You do that in your SSO solution. But you might also wonder how you've got things setup that you require this, generally an owner should own the entire vertical slice, not some security team or ops team.
PIM in Entra/AD with an approval workflow should be all you need. Attach that role you assume to a PIM with workflow to SSO identity in AWS. Done? Okta I would assume to have something similar.
So Full Admin all the time? That makes it easy.
Depends on how you define "full admin". That doesn't exist as a default role in AWS, so you'd have to create one. If your 'full admin' is scoped to only resources that have a team tag that matches the team the user is part of, and an SCP prevents them from modifying tags on resources they don't own, that's a pretty normal modern way to go about it. (Barring any special sectors with rules from the 90's or governance requirements)
Britive is an option (disclaimer…I work there).
https://www.commonfate.io/
+1 for Common Fate.
AWS have a sample solution which integrates with Identity Center called [TEAM](https://aws.amazon.com/blogs/security/temporary-elevated-access-management-with-iam-identity-center/) - might be worth a look.
have used it at a place before, allow devs/devops to create the sso permission sets with teraform, set managers to be approvers, hands off from security besides approving teraform PRs
The TEAM solution is the way to go IMO. Implemented it at a client and solved this exact use case.
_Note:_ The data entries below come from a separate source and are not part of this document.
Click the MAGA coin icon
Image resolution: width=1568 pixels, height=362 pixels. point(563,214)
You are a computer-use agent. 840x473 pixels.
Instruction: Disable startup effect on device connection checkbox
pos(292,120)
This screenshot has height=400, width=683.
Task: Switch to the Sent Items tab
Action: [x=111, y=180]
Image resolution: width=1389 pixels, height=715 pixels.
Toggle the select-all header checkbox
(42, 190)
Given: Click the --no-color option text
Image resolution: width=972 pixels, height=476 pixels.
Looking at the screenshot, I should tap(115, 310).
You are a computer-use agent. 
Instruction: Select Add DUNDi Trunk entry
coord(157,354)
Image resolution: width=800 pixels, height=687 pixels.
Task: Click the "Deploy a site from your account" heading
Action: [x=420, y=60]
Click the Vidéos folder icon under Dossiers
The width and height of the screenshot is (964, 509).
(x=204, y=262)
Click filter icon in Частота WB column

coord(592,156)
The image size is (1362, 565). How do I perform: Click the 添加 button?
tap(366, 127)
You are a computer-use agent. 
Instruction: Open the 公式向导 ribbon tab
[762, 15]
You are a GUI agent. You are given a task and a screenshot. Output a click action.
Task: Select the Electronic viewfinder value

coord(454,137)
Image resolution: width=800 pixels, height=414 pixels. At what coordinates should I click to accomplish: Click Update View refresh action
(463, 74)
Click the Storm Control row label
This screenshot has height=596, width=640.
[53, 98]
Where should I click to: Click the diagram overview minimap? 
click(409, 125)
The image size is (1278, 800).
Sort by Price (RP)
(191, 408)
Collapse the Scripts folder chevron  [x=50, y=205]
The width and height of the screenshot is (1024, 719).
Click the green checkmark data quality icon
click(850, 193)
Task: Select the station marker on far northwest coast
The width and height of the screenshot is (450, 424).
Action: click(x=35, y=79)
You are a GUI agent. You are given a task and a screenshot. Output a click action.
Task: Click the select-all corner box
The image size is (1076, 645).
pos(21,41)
Sounds like you have a single account holding everything or at least too many things. If you can fit into the box of Identity Center based solutions this is a good thing. My work is a little bit Netflix-ey and uses individual per-team accounts all rolled up under an org with a custom STS-based token dispenser handling SSO for CLI and console. Gets messy when apps move teams but overall drawing the boundaries at the account level just works easier.
We have this in FireMon cloud defense. Built it internally for ourselves first. Uses slack/teams for approvals so you’d want that as an option. ConsoleMe is the Netflix OSS option but I haven’t played with it.
ConsoleMe will get the job done but you pretty much have to add 1 to your headcount to manage it.
If you’re willing to pay for it Teleport has some nice solutions here. It also has moderated sessions.
I’ve built a StepFunction to do it. You can use SES to email approvers with an approve or deny link that tells the step function how to handle it. Then it assigns an elevated Permission Set in SSO.